AUTHORIZATION AND RELEASE FOR THE PROCUREMENT OF A CONSUMER AND/OR INVESTIGATIVE CONSUMER REPORT
(PLEASE PRINT OR TYPE)
In connection with my application for employment or contract work with HNB Services, LLC. (HNB), I authorize HNB and their respective agents, to solicit information about my background including, but not limited to, information about my employment, education, consumer credit history, driving record, criminal record and general public record history.
I also authorize the procurement of an investigative consumer report.
These above-mentioned reports may include, but are not limited to, information as to my character, general reputation, personal characteristics and mode of living, discerned through employment and education verifications; personal references; personal interviews; my personal credit history (if applicable to the position) based on reports from any credit bureau; my driving history, including any traffic citations; a social security number verification; present and/or former addresses; criminal and/or civil history/records; or any other public record.
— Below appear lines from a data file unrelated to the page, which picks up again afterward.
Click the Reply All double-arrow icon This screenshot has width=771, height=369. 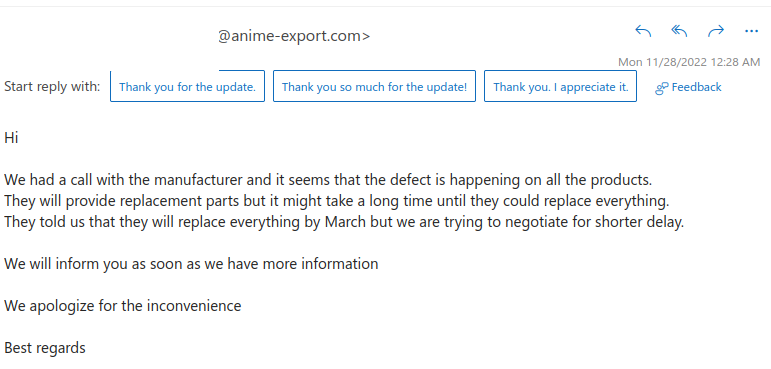(679, 31)
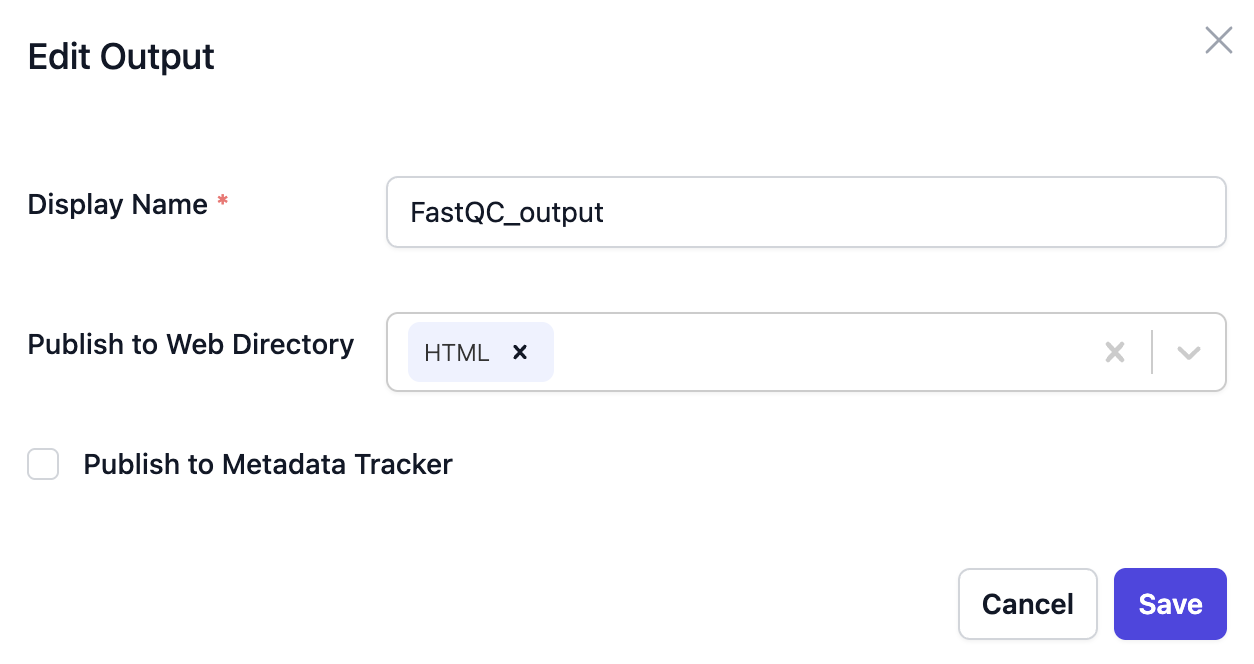Image resolution: width=1254 pixels, height=664 pixels.
Task: Click the FastQC_output name field
Action: pos(805,212)
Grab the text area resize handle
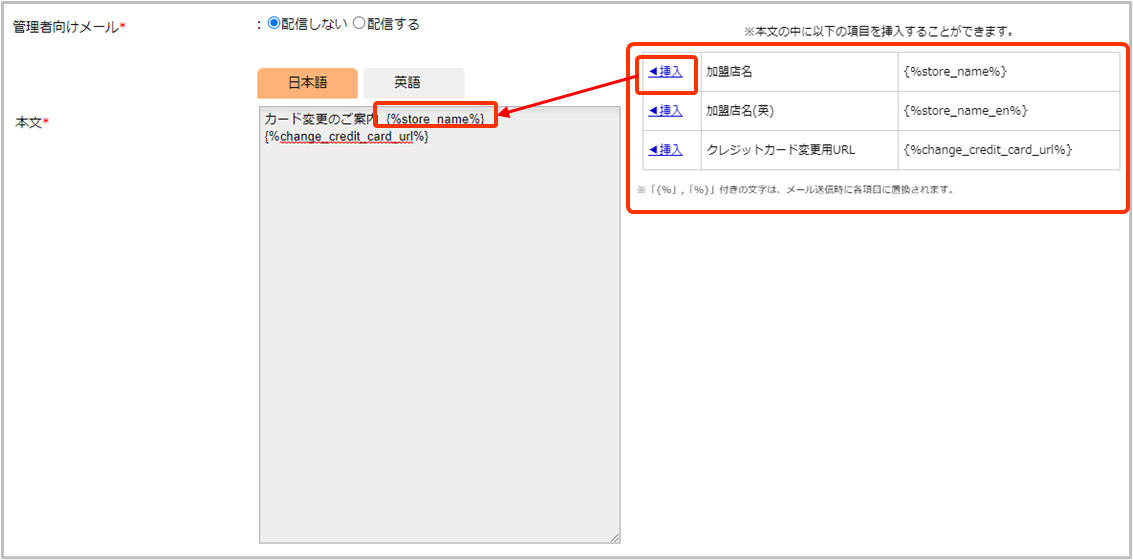The height and width of the screenshot is (560, 1133). [x=613, y=537]
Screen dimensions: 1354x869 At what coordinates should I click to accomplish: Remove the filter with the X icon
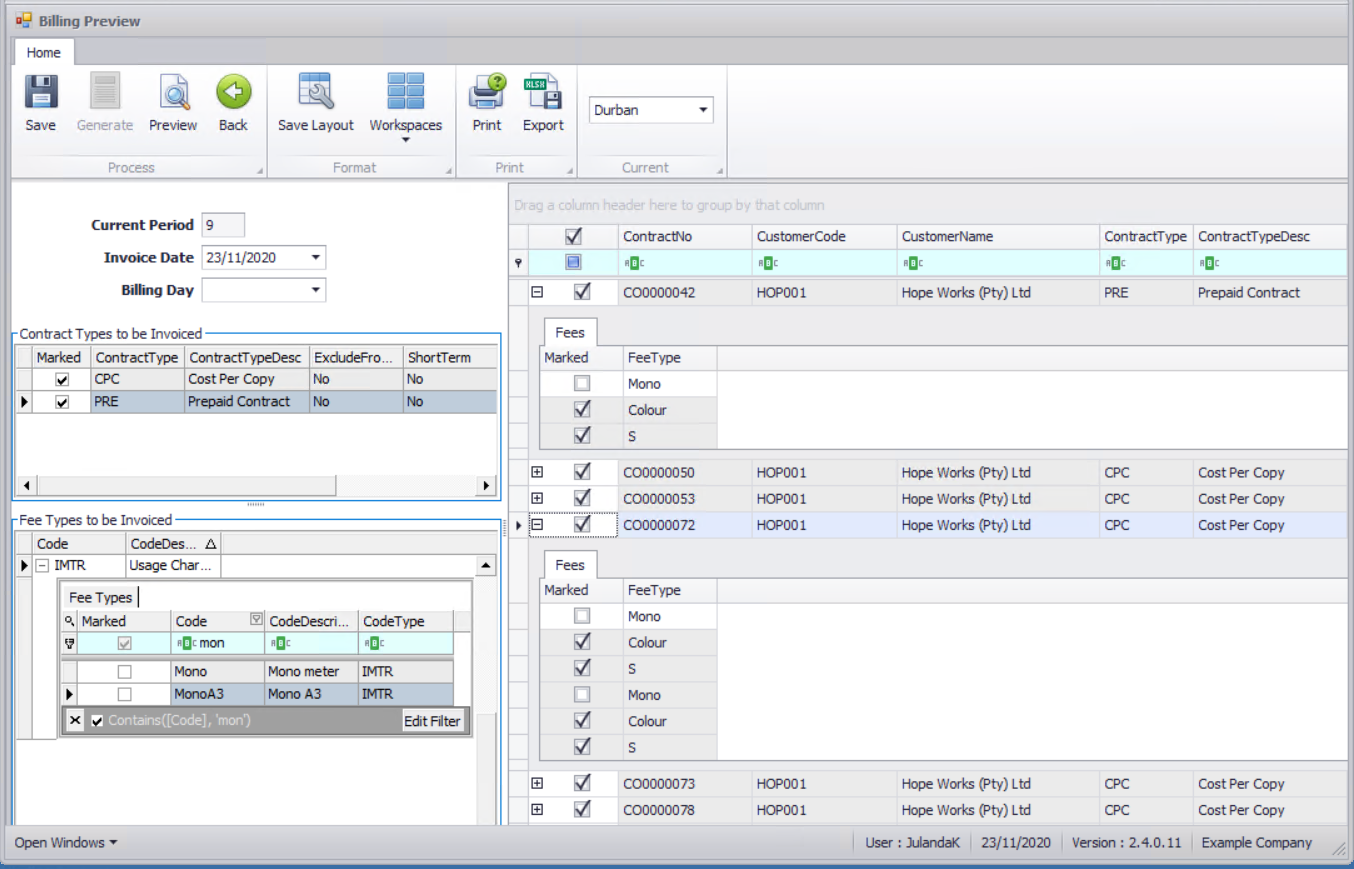coord(76,720)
I understand that I am entitled to a complete and accurate disclosure of the nature and scope of any investigative consumer report of which I am the subject upon my written request, if such is made within a reasonable time after the date hereof.
I further authorize, without reservation, any person, business entity or governmental agency who may have information relevant to the above to disclose the same to HNB, including, but not limited to, any and all courts, public agencies, law enforcement agencies and credit bureaus, regardless of whether such person, business entity or governmental agency compiled the information itself or received it from other sources.
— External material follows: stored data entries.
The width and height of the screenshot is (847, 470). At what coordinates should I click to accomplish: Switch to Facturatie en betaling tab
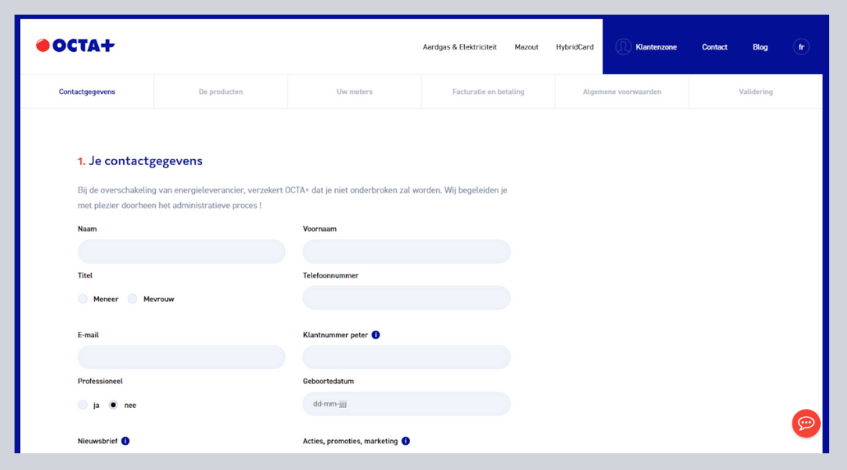[x=488, y=92]
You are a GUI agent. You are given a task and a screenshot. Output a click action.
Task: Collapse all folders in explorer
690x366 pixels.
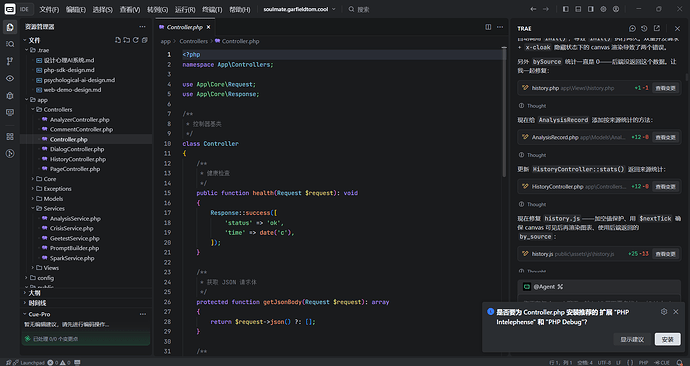click(x=144, y=40)
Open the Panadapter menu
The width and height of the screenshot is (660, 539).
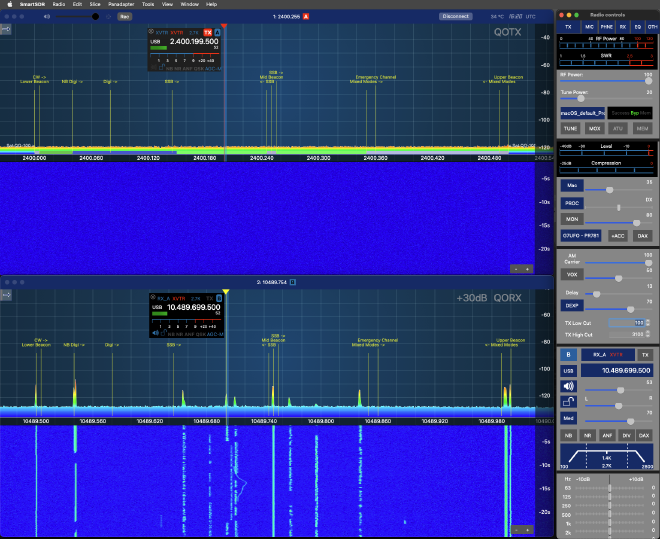[x=121, y=4]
I hereby release HNB, and any and all persons, business entities and governmental agencies, whether public or private, from any and all liability, claims and/or demands, by me, my heirs or others making such claim or demand on my behalf, for providing a consumer report and/or investigative consumer report hereby authorized.
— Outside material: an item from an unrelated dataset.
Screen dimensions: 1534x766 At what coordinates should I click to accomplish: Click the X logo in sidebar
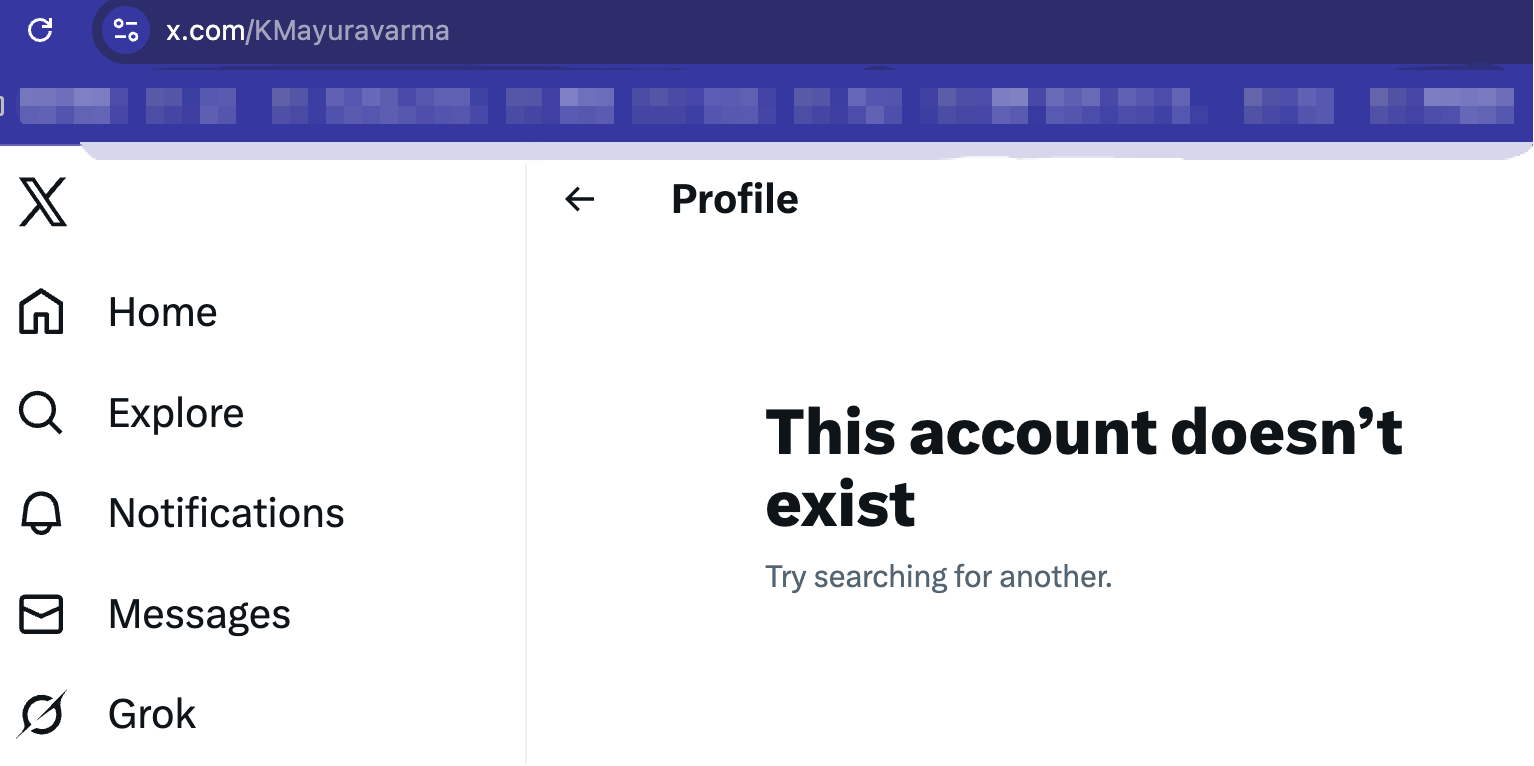[x=43, y=202]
I understand that this Authorization/Release form shall remain in effect for as long as I am subject to appointment with said company. Additionally, I give permission to investigate any incidents of workplace misconduct, including but not limited to; sexual harassment, of which I have been accused for which I am alleged to have been involved during my employment. Further, I certify that the information contained on this Authorization/Release form is true and correct and that my application or employment may be terminated based on any false, omitted, altered or fraudulent information.